Opdracht 1:
Beantwoord deze vragen met behulp van het artikel over de landbouwminister:
(a) Hoe heette het ministerie in het kabinet Rutte I waar Landbouw nog in de naam stond?
(b) Welke staatssecretaris heeft land- en tuinbouwzaken in zijn portefeuille?
(c) Wie was de voorganger van Nico van Ruiten?
Opdracht 2:
Schrijf een vervolg op het artikel over de landbouwminister dat aansluit op de laatste zin.

Artikel:
────────────────────

Waarom Nico van Ruiten een landbouwminister wil in een nieuw kabinet

    Het kabinet Rutte I kende een ministerie van Economische Zaken, Landbouw en Innovatie (EL&I). In het huidige kabinet Rutte II verdween Landbouw uit de naam en heette het departement kortweg ministerie van Economische Zaken (EZ). Over land- en tuinbouwzaken gaat sindsdien een staatssecretaris. Dat moet in een nieuw kabinet anders, vindt voorzitter Nico van Ruiten van LTO Glaskracht Nederland. Hij pleit voor een terugkeer van de landbouwminister.

     

    Op het ministerie van EZ zitten land- en tuinbouwzaken in de beleidsportefeuille van staatssecretaris Martijn van Dam (PvdA). Hij wordt daarbij ondersteund door beleidsambtenaren van de afdeling Plantaardige Agroketens en Voedselkwaliteit (PAV). „Wij ervaren echter nog veel te veel dat dat een ministerie is binnen een ministerie”, zegt voorzitter Nico van Ruiten van LTO Glaskracht Nederland. De glastuinbouwvoorman ziet in een nieuw kabinet liever een volwaardig landbouwminister terugkeren. „Het belang van de agrarische export voor de Nederlandse economie is groot en moet daarom in de persoon van een zelfstandig landbouwminister vertegenwoordigd zijn in de ministerraad.”

     

    Toen het eerste kabinet Rutte in 2010 aantrad en Landbouw onderdeel maakte van het ministerie van EZ, had Van Ruiten daar geen problemen mee. Ook zijn voorganger, Frans Hoogervorst, maakte nooit een geheim van zijn opvatting dat de glastuinbouwbelangen bij EZ in goede handen zouden zijn. Nu Van Ruiten echter na twee kabinetten-Rutte de balans opmaakt, moet hij vaststellen dat hij er nu anders over denkt. „Landbouw bij EZ is me tegengevallen. Noem het voortschrijdend inzicht. Met de Brexit, de opkomende nationalistische gevoelens die Trump verspreidt en de muurtjes langs grenzen, zal alles op alles gezet moeten worden om voldoende markttoegang te houden in het buitenland en om onnodige fytosanitaire belemmeringen en importheffingen te voorkomen. Daarvoor is een krachtige vaandeldrager nodig die de Nederlandse agrarische exportbelangen behartigt.”

────────────────────

Gegeven informatie:
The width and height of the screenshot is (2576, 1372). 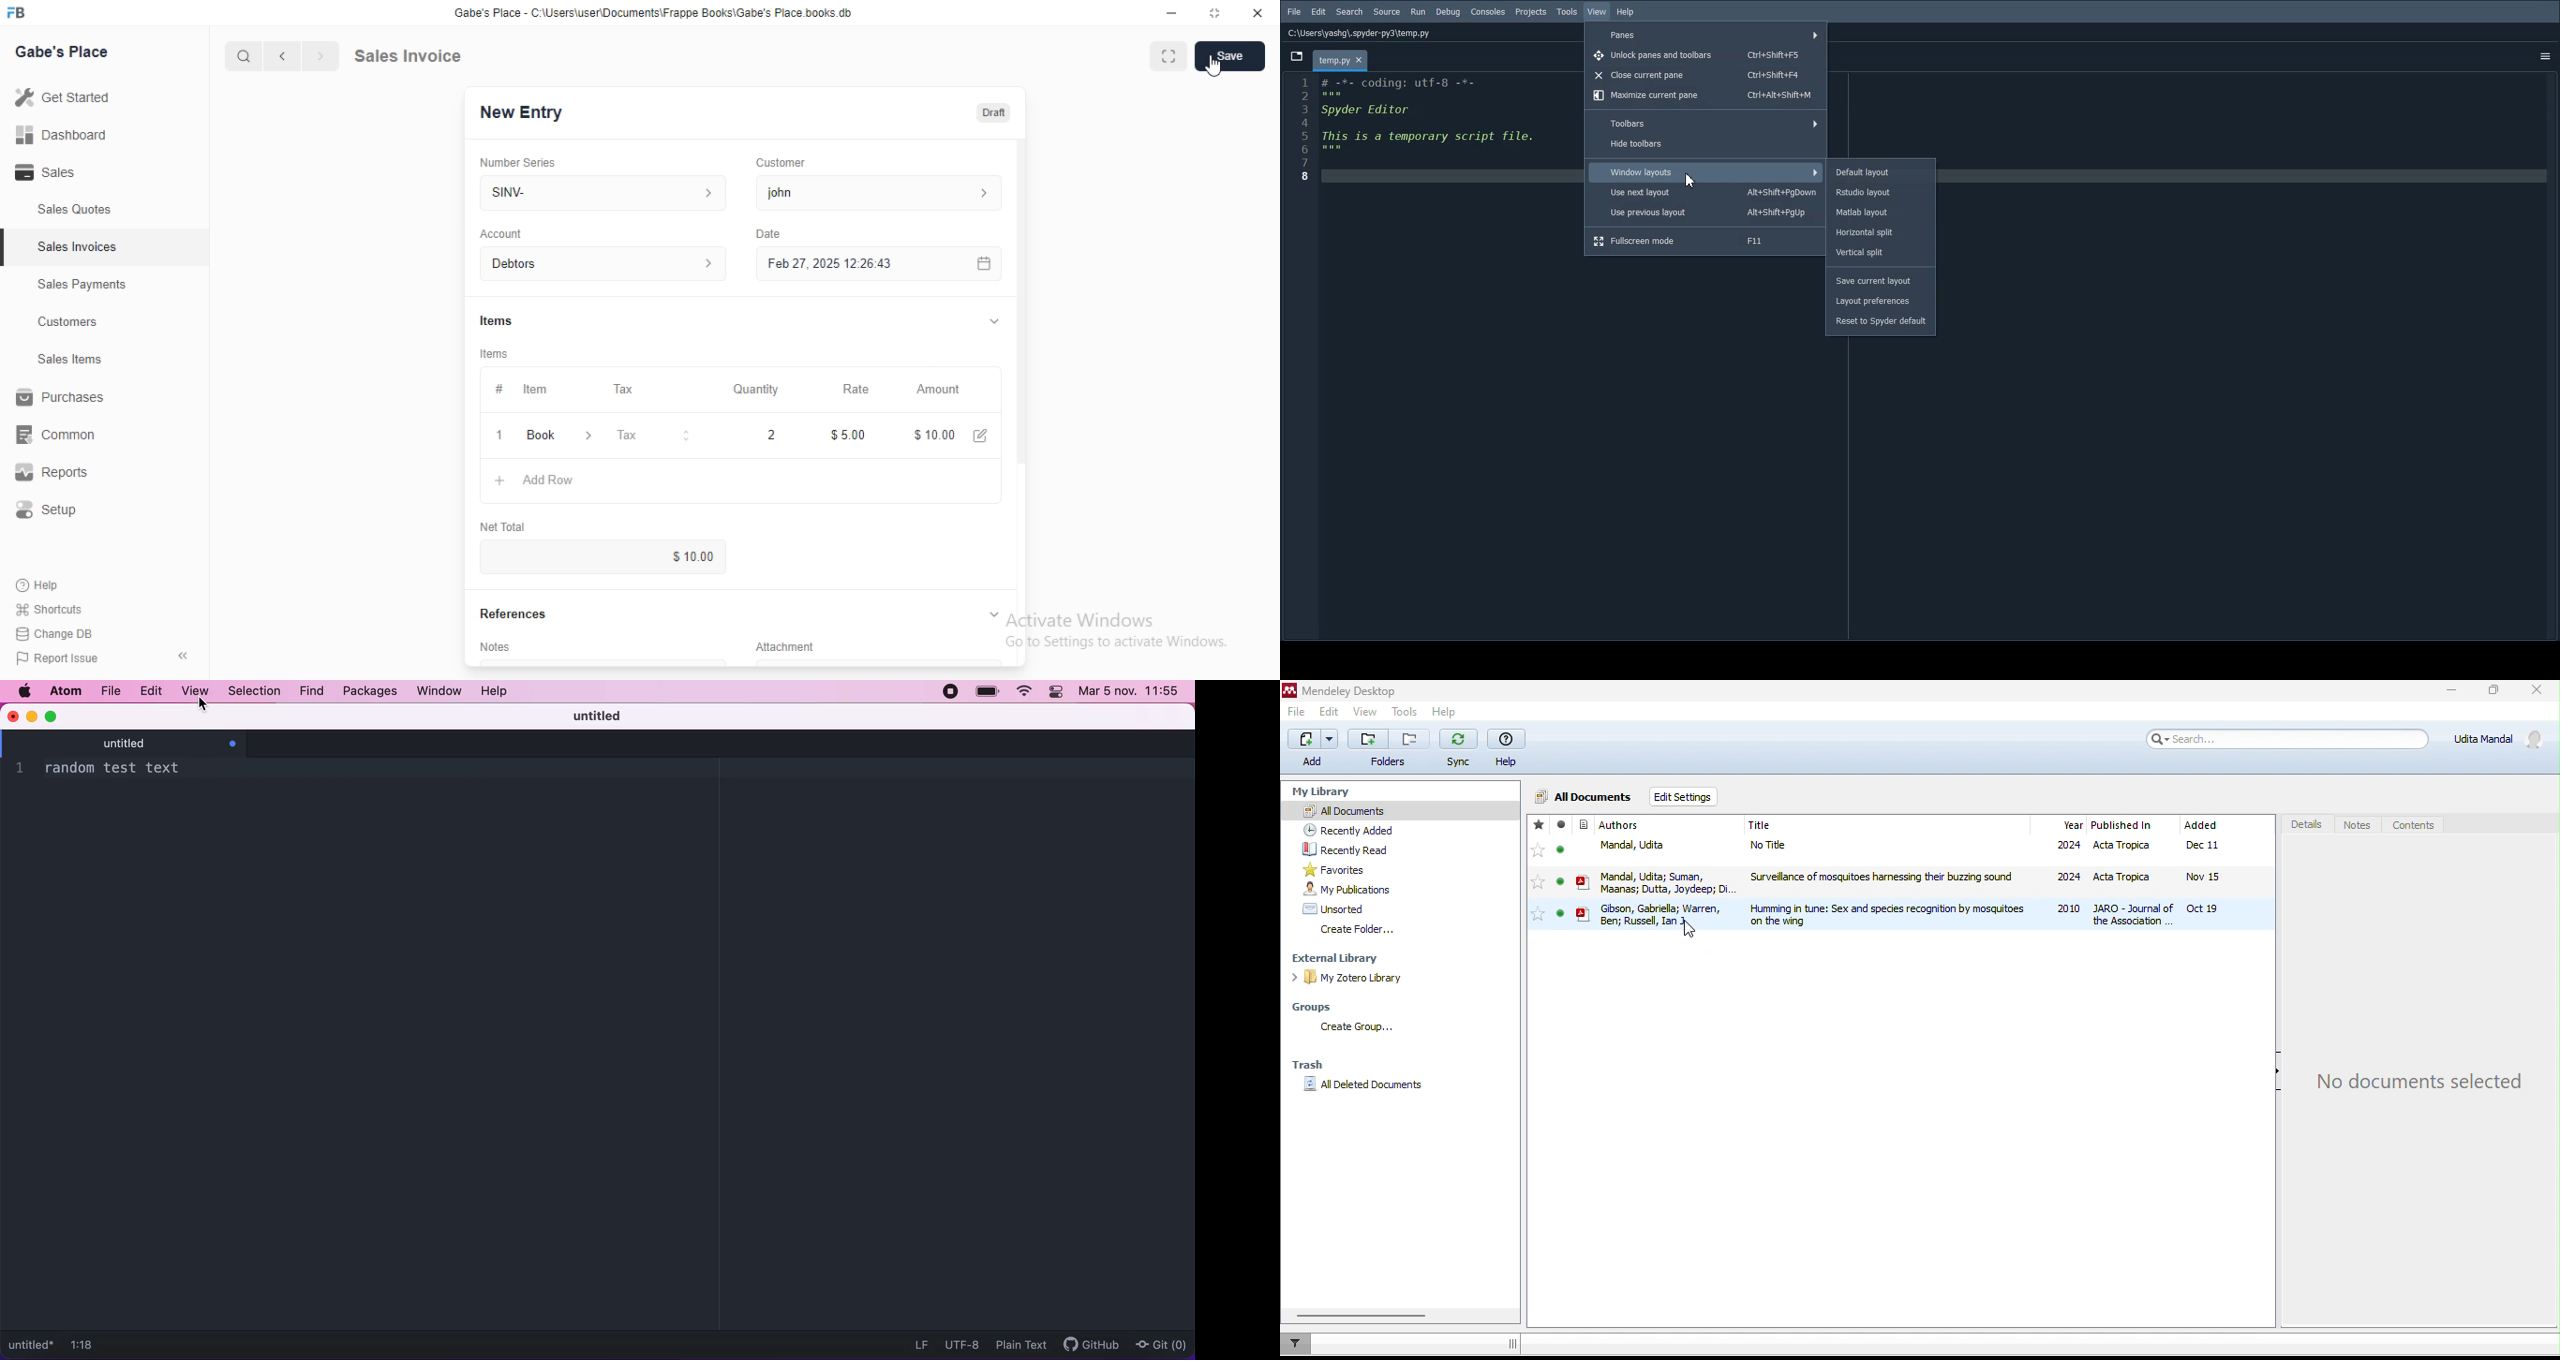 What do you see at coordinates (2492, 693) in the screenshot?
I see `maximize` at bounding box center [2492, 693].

────────────────────

Antwoord 1:
(a) Ministerie van Economische Zaken, Landbouw en Innovatie (EL&I)
(b) Martijn van Dam (PvdA)
(c) Frans Hoogervorst

Antwoord 2:
     

    Van Ruiten is niet de enige die weer een landbouwminister wil. Partijen als PvdA, CDA, CU en SGP pleiten er ook voor, waarbij sommige partijen het geen landbouwministerie noemen, maar een ministerie van Voedsel en Groen. Is Van Ruiten niet bang dat bij zo’n ministerie de sierteeltbelangen ondersneeuwen? „Nee, dat ben ik niet. Dan zeg ik: ’What’s in a name?’ Vroeger hadden we een ministerie van Landbouw, Natuurbeheer en Visserij. Dat behartigde de sierteeltbelangen prima. De sierteelt heeft een enorm exportbelang en maximale toegevoegde waarde en dat wordt ook onderkend door politiek Den Haag. Het gaat er om dat er voor de glastuinbouw aanspreekpunten zijn en er gericht beleid is voor de sector. Dus wat mij betreft, komt er een minister van Landbouw, Natuur en Platteland.”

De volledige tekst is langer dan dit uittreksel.